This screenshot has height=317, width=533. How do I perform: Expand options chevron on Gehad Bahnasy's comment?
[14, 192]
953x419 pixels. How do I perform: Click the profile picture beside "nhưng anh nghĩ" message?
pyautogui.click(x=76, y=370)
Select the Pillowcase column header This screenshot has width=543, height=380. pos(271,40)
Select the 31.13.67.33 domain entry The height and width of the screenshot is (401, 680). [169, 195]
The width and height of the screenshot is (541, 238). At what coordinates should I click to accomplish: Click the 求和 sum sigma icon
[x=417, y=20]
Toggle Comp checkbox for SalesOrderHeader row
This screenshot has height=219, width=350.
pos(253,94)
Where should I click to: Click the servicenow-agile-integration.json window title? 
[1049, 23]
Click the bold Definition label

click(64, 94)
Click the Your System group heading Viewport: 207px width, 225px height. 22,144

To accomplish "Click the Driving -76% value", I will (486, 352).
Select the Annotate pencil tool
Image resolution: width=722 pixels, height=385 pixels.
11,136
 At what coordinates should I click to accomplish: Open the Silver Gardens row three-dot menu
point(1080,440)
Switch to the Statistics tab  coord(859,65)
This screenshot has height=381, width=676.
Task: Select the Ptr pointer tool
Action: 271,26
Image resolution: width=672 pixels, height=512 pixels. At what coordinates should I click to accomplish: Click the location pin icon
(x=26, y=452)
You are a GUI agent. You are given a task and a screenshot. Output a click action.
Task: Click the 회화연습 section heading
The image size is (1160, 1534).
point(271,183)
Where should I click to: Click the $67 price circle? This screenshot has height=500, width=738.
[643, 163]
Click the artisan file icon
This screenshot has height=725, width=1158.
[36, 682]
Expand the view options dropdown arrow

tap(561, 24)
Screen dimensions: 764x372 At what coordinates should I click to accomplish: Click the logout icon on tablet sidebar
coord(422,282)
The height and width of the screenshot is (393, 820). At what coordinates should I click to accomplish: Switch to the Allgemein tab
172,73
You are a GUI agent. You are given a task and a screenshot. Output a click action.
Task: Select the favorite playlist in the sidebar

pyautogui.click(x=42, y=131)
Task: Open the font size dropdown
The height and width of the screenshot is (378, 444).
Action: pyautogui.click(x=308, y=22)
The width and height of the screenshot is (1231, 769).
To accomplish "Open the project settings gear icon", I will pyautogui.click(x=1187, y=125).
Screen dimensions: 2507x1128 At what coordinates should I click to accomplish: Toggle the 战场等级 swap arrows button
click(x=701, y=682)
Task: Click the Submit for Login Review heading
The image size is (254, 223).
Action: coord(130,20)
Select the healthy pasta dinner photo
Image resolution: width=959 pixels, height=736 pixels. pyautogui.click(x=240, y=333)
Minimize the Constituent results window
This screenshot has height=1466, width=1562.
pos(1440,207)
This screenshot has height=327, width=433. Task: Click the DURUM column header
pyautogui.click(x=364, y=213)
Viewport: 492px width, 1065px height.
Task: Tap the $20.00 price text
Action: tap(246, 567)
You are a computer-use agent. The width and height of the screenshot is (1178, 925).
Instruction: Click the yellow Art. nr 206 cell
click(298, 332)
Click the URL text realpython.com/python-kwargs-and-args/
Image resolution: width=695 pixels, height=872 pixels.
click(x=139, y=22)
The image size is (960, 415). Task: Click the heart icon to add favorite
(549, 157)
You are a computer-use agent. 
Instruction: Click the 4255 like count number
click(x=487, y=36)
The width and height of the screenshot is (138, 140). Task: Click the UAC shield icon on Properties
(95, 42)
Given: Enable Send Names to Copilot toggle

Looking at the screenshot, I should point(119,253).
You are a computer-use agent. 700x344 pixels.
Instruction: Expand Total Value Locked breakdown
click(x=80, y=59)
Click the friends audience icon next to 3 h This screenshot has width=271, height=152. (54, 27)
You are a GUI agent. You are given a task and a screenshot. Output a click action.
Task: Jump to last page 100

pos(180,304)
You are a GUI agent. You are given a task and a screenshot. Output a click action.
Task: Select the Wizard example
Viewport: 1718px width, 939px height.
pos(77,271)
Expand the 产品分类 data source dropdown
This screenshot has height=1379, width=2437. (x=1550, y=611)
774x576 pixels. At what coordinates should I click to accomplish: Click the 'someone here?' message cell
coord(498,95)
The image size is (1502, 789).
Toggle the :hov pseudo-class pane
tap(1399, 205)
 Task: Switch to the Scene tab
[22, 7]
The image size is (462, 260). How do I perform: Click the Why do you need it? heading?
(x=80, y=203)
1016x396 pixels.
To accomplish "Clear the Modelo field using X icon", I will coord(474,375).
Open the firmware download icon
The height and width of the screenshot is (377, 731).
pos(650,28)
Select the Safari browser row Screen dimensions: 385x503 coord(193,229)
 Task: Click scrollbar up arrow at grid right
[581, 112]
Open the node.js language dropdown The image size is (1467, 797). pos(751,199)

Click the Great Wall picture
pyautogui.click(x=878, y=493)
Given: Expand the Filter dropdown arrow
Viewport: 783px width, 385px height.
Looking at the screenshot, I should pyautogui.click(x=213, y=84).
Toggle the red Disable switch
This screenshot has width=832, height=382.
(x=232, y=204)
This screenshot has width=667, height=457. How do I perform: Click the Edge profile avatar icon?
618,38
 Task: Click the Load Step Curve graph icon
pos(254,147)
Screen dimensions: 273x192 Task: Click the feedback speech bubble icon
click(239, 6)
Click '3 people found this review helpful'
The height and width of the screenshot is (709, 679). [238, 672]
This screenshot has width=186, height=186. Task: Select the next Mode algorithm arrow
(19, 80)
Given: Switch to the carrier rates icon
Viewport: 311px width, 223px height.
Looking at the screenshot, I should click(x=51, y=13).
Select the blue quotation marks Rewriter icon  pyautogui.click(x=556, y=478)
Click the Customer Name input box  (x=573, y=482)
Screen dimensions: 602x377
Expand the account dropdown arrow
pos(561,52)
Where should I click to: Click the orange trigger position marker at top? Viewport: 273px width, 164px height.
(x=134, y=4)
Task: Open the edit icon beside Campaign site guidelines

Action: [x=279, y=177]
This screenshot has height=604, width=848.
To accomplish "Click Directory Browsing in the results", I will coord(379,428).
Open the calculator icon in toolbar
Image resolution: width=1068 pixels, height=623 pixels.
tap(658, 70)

•••••

Objective
Please reproduce every row above word for word, with nothing changed.

Task result
This screenshot has height=317, width=533. How do I perform: Expand options chevron on Gehad Bahnasy's comment?
[14, 192]
953x419 pixels. How do I perform: Click the profile picture beside "nhưng anh nghĩ" message?
pyautogui.click(x=76, y=370)
Select the Pillowcase column header This screenshot has width=543, height=380. pos(271,40)
Select the 31.13.67.33 domain entry The height and width of the screenshot is (401, 680). [169, 195]
The width and height of the screenshot is (541, 238). At what coordinates should I click to accomplish: Click the 求和 sum sigma icon
[x=417, y=20]
Toggle Comp checkbox for SalesOrderHeader row
This screenshot has height=219, width=350.
pos(253,94)
Where should I click to: Click the servicenow-agile-integration.json window title? 
[1049, 23]
Click the bold Definition label

click(64, 94)
Click the Your System group heading Viewport: 207px width, 225px height. 22,144

To accomplish "Click the Driving -76% value", I will (486, 352).
Select the Annotate pencil tool
Image resolution: width=722 pixels, height=385 pixels.
11,136
 At what coordinates should I click to accomplish: Open the Silver Gardens row three-dot menu
point(1080,440)
Switch to the Statistics tab  coord(859,65)
This screenshot has height=381, width=676.
Task: Select the Ptr pointer tool
Action: 271,26
Image resolution: width=672 pixels, height=512 pixels. At what coordinates should I click to accomplish: Click the location pin icon
(x=26, y=452)
You are a GUI agent. You are given a task and a screenshot. Output a click action.
Task: Click the 회화연습 section heading
The image size is (1160, 1534).
point(271,183)
Where should I click to: Click the $67 price circle? This screenshot has height=500, width=738.
[643, 163]
Click the artisan file icon
This screenshot has height=725, width=1158.
[36, 682]
Expand the view options dropdown arrow

tap(561, 24)
Screen dimensions: 764x372 At what coordinates should I click to accomplish: Click the logout icon on tablet sidebar
coord(422,282)
The height and width of the screenshot is (393, 820). At what coordinates should I click to accomplish: Switch to the Allgemein tab
172,73
You are a GUI agent. You are given a task and a screenshot. Output a click action.
Task: Select the favorite playlist in the sidebar

pyautogui.click(x=42, y=131)
Task: Open the font size dropdown
The height and width of the screenshot is (378, 444).
Action: pyautogui.click(x=308, y=22)
The width and height of the screenshot is (1231, 769).
To accomplish "Open the project settings gear icon", I will pyautogui.click(x=1187, y=125).
Screen dimensions: 2507x1128 At what coordinates should I click to accomplish: Toggle the 战场等级 swap arrows button
click(x=701, y=682)
Task: Click the Submit for Login Review heading
The image size is (254, 223).
Action: coord(130,20)
Select the healthy pasta dinner photo
Image resolution: width=959 pixels, height=736 pixels. pyautogui.click(x=240, y=333)
Minimize the Constituent results window
This screenshot has height=1466, width=1562.
pos(1440,207)
This screenshot has height=327, width=433. Task: Click the DURUM column header
pyautogui.click(x=364, y=213)
Viewport: 492px width, 1065px height.
Task: Tap the $20.00 price text
Action: tap(246, 567)
You are a computer-use agent. The width and height of the screenshot is (1178, 925).
Instruction: Click the yellow Art. nr 206 cell
click(298, 332)
Click the URL text realpython.com/python-kwargs-and-args/
Image resolution: width=695 pixels, height=872 pixels.
click(x=139, y=22)
The image size is (960, 415). Task: Click the heart icon to add favorite
(549, 157)
You are a computer-use agent. 
Instruction: Click the 4255 like count number
click(x=487, y=36)
The width and height of the screenshot is (138, 140). Task: Click the UAC shield icon on Properties
(95, 42)
Given: Enable Send Names to Copilot toggle

Looking at the screenshot, I should point(119,253).
You are a computer-use agent. 700x344 pixels.
Instruction: Expand Total Value Locked breakdown
click(x=80, y=59)
Click the friends audience icon next to 3 h This screenshot has width=271, height=152. (54, 27)
You are a GUI agent. You are given a task and a screenshot. Output a click action.
Task: Jump to last page 100

pos(180,304)
You are a GUI agent. You are given a task and a screenshot. Output a click action.
Task: Select the Wizard example
Viewport: 1718px width, 939px height.
pos(77,271)
Expand the 产品分类 data source dropdown
This screenshot has height=1379, width=2437. (x=1550, y=611)
774x576 pixels. At what coordinates should I click to accomplish: Click the 'someone here?' message cell
coord(498,95)
The image size is (1502, 789).
Toggle the :hov pseudo-class pane
tap(1399, 205)
 Task: Switch to the Scene tab
[22, 7]
The image size is (462, 260). How do I perform: Click the Why do you need it? heading?
(x=80, y=203)
1016x396 pixels.
To accomplish "Clear the Modelo field using X icon", I will coord(474,375).
Open the firmware download icon
The height and width of the screenshot is (377, 731).
pos(650,28)
Select the Safari browser row Screen dimensions: 385x503 coord(193,229)
 Task: Click scrollbar up arrow at grid right
[581, 112]
Open the node.js language dropdown The image size is (1467, 797). pos(751,199)

Click the Great Wall picture
pyautogui.click(x=878, y=493)
Given: Expand the Filter dropdown arrow
Viewport: 783px width, 385px height.
Looking at the screenshot, I should pyautogui.click(x=213, y=84).
Toggle the red Disable switch
This screenshot has width=832, height=382.
(x=232, y=204)
This screenshot has width=667, height=457. How do I perform: Click the Edge profile avatar icon?
618,38
 Task: Click the Load Step Curve graph icon
pos(254,147)
Screen dimensions: 273x192 Task: Click the feedback speech bubble icon
click(239, 6)
Click '3 people found this review helpful'
The height and width of the screenshot is (709, 679). [238, 672]
This screenshot has width=186, height=186. Task: Select the next Mode algorithm arrow
(19, 80)
Given: Switch to the carrier rates icon
Viewport: 311px width, 223px height.
Looking at the screenshot, I should click(x=51, y=13).
Select the blue quotation marks Rewriter icon  pyautogui.click(x=556, y=478)
Click the Customer Name input box  (x=573, y=482)
Screen dimensions: 602x377
Expand the account dropdown arrow
pos(561,52)
Where should I click to: Click the orange trigger position marker at top? Viewport: 273px width, 164px height.
(x=134, y=4)
Task: Open the edit icon beside Campaign site guidelines

Action: [x=279, y=177]
This screenshot has height=604, width=848.
To accomplish "Click Directory Browsing in the results", I will coord(379,428).
Open the calculator icon in toolbar
Image resolution: width=1068 pixels, height=623 pixels.
tap(658, 70)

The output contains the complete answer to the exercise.